AUSGANGSTEXT:
---------------
Der "Jungstar" Egemen Bagis, 38, enger Vertrauter von Erdogan, soll türkischen EU-Ambitionen Schwung verleihen.

Egemen Bagis (links) gehört zu den Jungstars der islamisch grundierten AKP. Bild: reuters

ISTANBUL taz Nach jahrelangem Hin und Her bekommt die Türkei nun erstmals einen Minister für EU-Angelegenheiten. Der neue Chefunterhändler für den türkischen EU-Beitritt ist Egemen Bagis, der bisherige Spindoktor und außenpolitische Berater von Ministerpräsident Tayyip Erdogan. Seit Beginn der Beitrittsverhandlungen 2005 hatte Außenminister Ali Babacan den Job mehr schlecht als recht mit verwaltet. Nachdem nun die Türkei noch Mitglied des UN-Sicherheitsrates geworden ist, war abzusehen, dass Babacan sich überhaupt nicht mehr um die EU kümmern würde. Mit der Ernennung von Egemen Bagis könnte Erdogan dem EU-Prozess neue Impulse geben.

Der erst 38-jährige Egemen Bagis gehört zu den Jungstars der islamisch grundierten AKP und hat eine erstaunliche Karriere hingelegt. Bagis gehört zu den "Amerikanern" im Umfeld von Erdogan. Der am 23. 4. 1970 in Bingöl im Südosten der Türkei geborene Bagis hat in den USA studiert und gearbeitet, bevor er sich in der türkischen Politik engagierte. Als Vorsitzender des türkisch-amerikanischen Freundschaftsrates startete er als Erdogans Dolmetscher bei US-Reisen, brachte es aber schnell auch zum inhaltlichen Berater bei allen US-Fragen. Egemen Bagis ist seinem Chef bedingungslos ergeben und wurde dafür Schritt für Schritt mit wichtigeren Posten belohnt.

Wann immer es um heikle Themen wie die Zypern- oder die Armenienfrage ging, war er zur Stelle, um Erdogans Sicht so zu verkaufen, dass sie für die westliche Presse kompatibel wurde. Andererseits scheute er nicht davor zurück, sich bei den Chefredakteuren von Financial Times, Economist oder auch der Zeit zu beschweren, wenn deren Türkei-Korrespondenten seinen Herrn und Meister in allzu kritischem Licht darstellten.

Ob mit Bagis wieder mehr Dynamik in die Verhandlungen um den türkischen EU-Beitritt kommt, ist aber fraglich. Zwar hat er mehr internationale Erfahrung als die meisten AKP-Funktionäre. Aber er ist doch in erster Linie Atlantiker und kein ausgewiesener Kenner der EU. Trotzdem kann es natürlich die Kommunikation mit Brüssel befördern, wenn in Ankara endlich ein Mann als Ansprechpartner da ist, der das Ohr des Ministerpräsidenten hat. Doch ob die Verhandlungen mit der EU endlich wieder in Gang kommen, wird nur zu einem geringen Teil von Bagis abhängen. Erdogan selbst zeigte sich zuletzt wenig an der EU interessiert. Seit mindestens zwei Jahren ist im Reformprozess zur EU-Annäherung nichts mehr passiert. Einen aktualisierten nationalen Reformplan, den das Kabinett in der Vorwoche nach langem Zögern verabschiedete, behandelte die Regierung so diskret, dass er in der Öffentlichkeit kaum wahrgenommen wurde. Entscheidend ist aber letztlich, ob es in diesem Jahr auf Zypern zu einer Einigung zwischen Griechen und Türken kommt. Sollte die scheitern, werden die Verhandlungen von der EU faktisch auf Eis gelegt.
---------------
(Gespeicherte Einträge aus einer Sammlung)
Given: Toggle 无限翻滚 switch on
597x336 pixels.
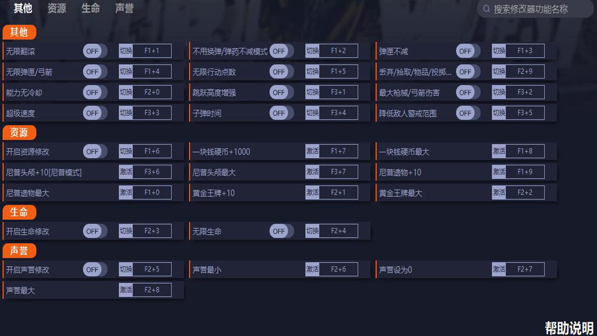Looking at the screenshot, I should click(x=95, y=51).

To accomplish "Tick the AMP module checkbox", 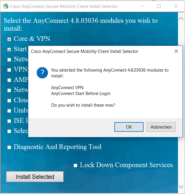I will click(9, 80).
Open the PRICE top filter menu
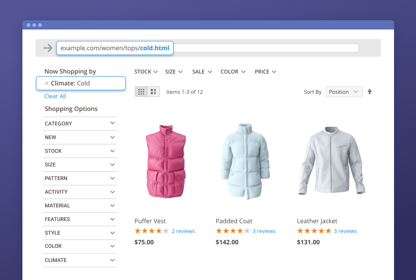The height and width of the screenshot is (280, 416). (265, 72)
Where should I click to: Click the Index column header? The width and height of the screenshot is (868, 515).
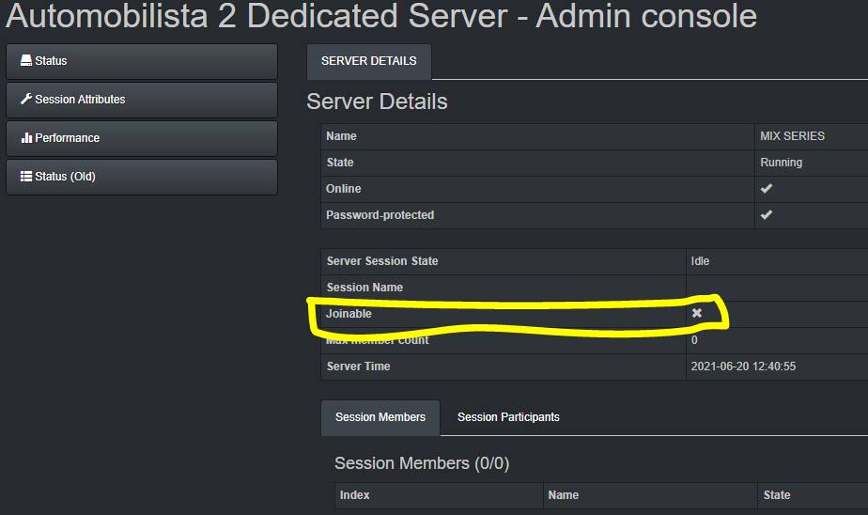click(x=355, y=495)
---------------
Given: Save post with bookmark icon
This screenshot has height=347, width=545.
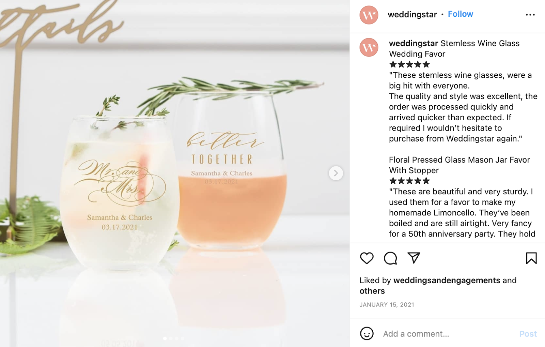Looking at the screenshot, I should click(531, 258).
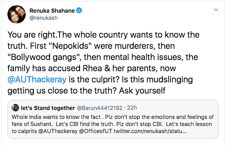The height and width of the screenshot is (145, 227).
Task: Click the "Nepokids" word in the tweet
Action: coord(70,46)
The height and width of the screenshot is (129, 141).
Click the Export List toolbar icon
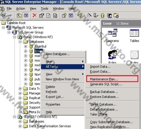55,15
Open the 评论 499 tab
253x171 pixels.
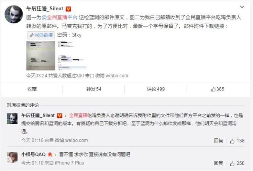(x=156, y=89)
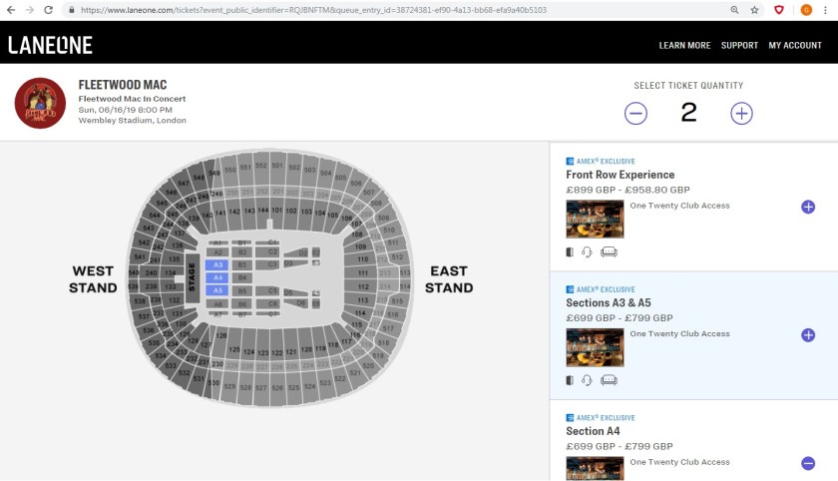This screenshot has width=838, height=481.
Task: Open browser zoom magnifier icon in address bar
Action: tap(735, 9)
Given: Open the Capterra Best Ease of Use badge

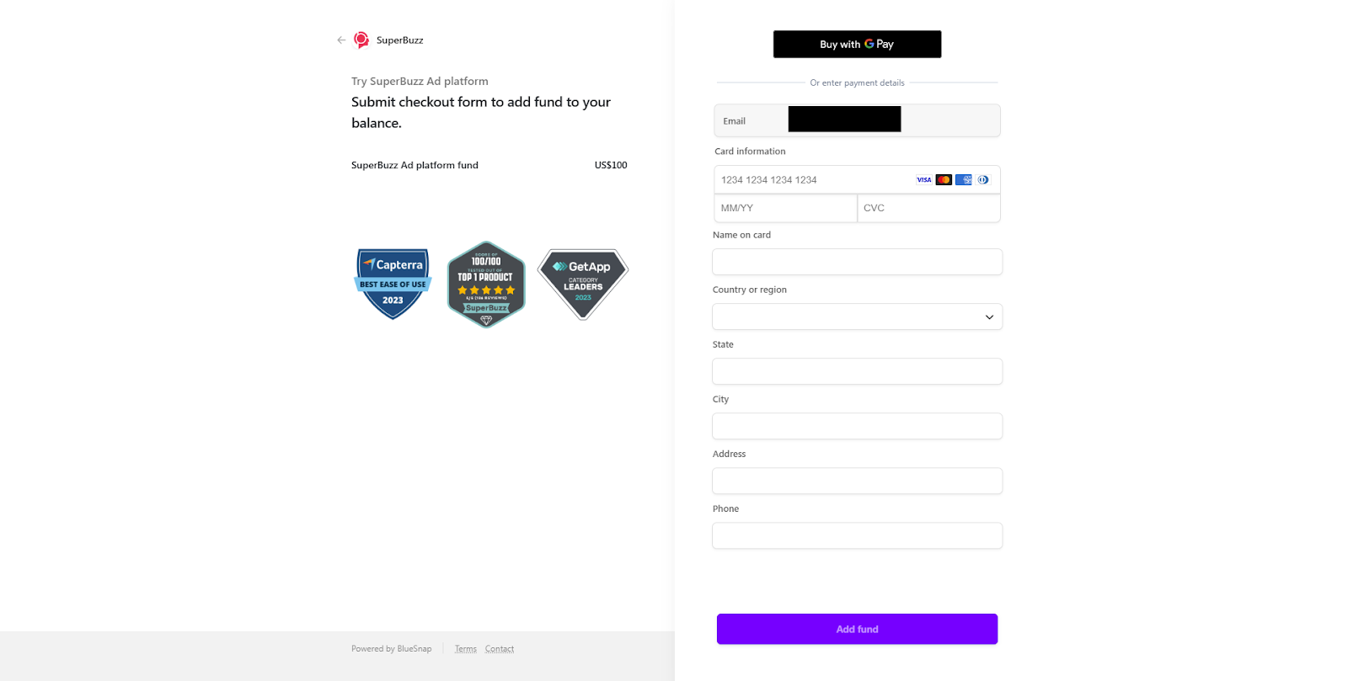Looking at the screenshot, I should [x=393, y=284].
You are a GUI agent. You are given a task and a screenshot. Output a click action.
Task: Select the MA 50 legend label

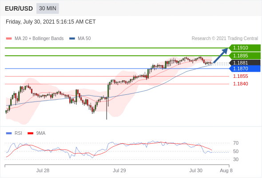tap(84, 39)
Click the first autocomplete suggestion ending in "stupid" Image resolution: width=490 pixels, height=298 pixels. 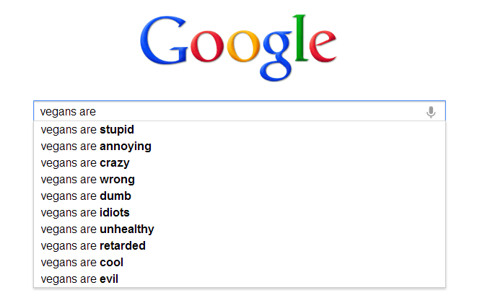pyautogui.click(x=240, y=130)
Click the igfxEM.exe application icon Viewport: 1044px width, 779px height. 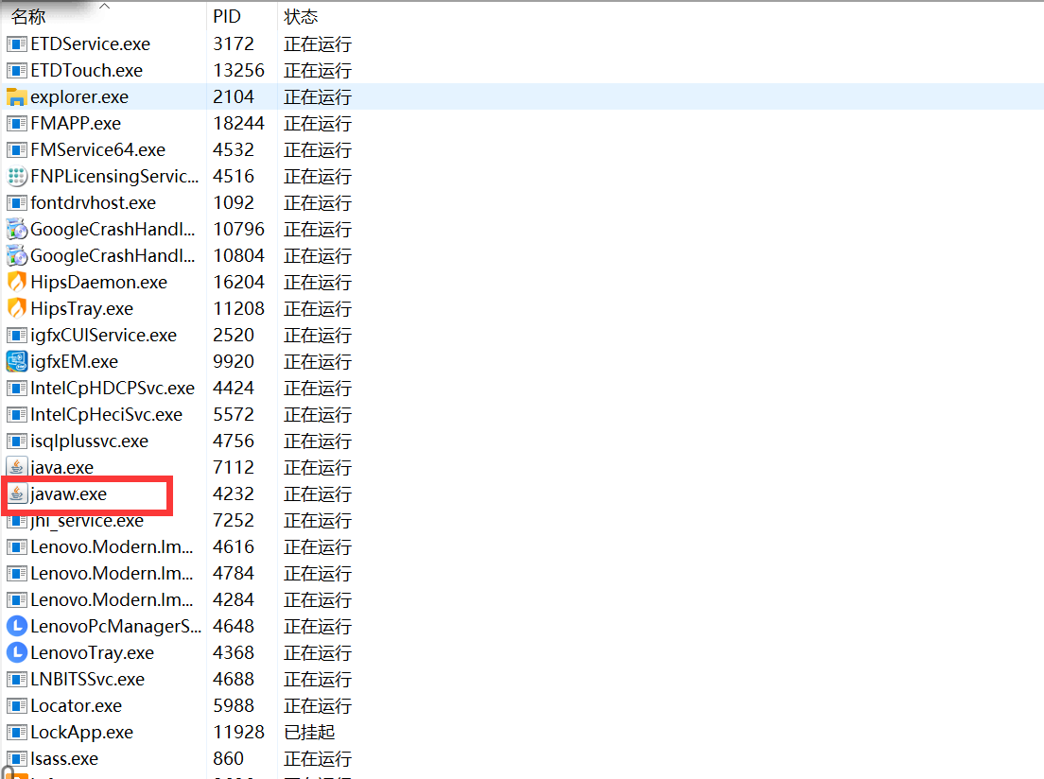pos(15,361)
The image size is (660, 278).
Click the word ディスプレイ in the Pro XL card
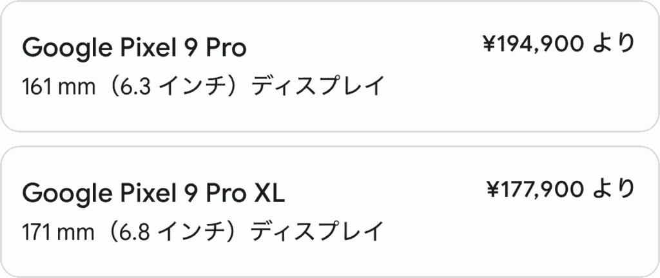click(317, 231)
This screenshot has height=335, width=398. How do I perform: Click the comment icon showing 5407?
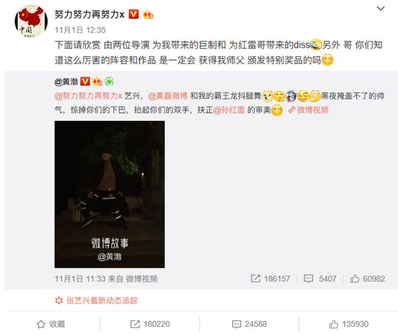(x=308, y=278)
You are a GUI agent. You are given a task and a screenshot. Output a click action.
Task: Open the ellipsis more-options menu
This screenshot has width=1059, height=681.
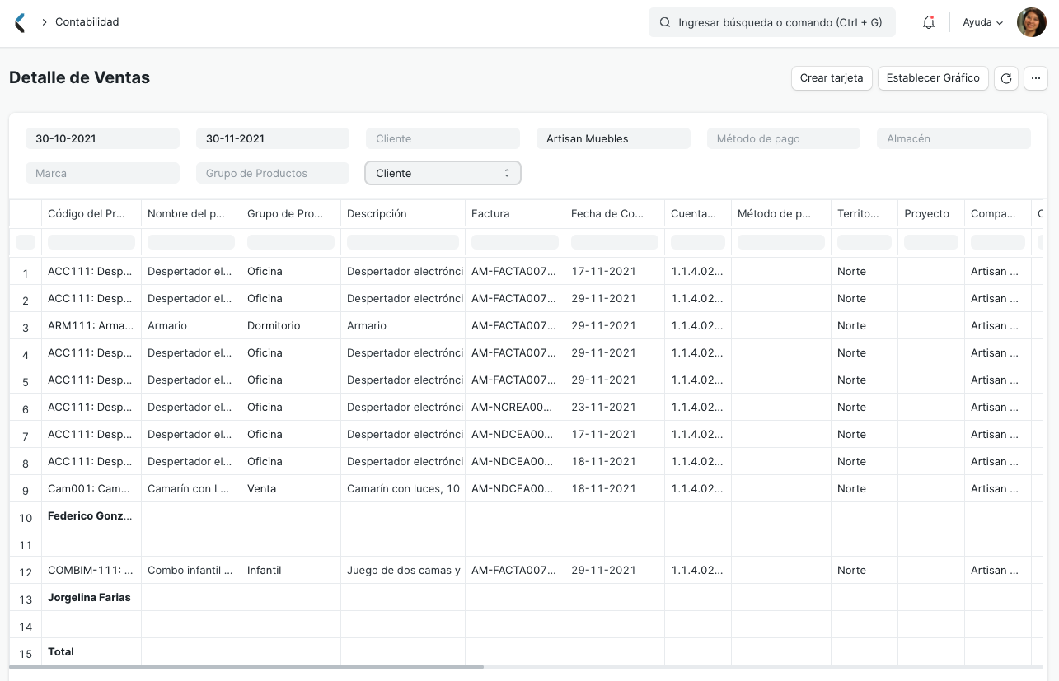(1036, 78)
---------------
AUFGABENSTELLUNG:
A – Wer hat laut dem Artikel über Egemen Bagis seit Beginn der Beitrittsverhandlungen 2005 den EU-Job mit verwaltet?
B – Schreibe den Abschnitt des Artikels über Egemen Bagis, der mit den Worten „Der erst 38-jährige“ beginnt und mit „wichtigeren Posten belohnt.“ endet, erneut auf und benenne darin „Dolmetscher“ in „Übersetzer“ um.
Das Material spielt hierfür keine Rolle.

ERWARTETE ANTWORTEN:
A – Außenminister Ali Babacan

B –
Der erst 38-jährige Egemen Bagis gehört zu den Jungstars der islamisch grundierten AKP und hat eine erstaunliche Karriere hingelegt. Bagis gehört zu den "Amerikanern" im Umfeld von Erdogan. Der am 23. 4. 1970 in Bingöl im Südosten der Türkei geborene Bagis hat in den USA studiert und gearbeitet, bevor er sich in der türkischen Politik engagierte. Als Vorsitzender des türkisch-amerikanischen Freundschaftsrates startete er als Erdogans Übersetzer bei US-Reisen, brachte es aber schnell auch zum inhaltlichen Berater bei allen US-Fragen. Egemen Bagis ist seinem Chef bedingungslos ergeben und wurde dafür Schritt für Schritt mit wichtigeren Posten belohnt.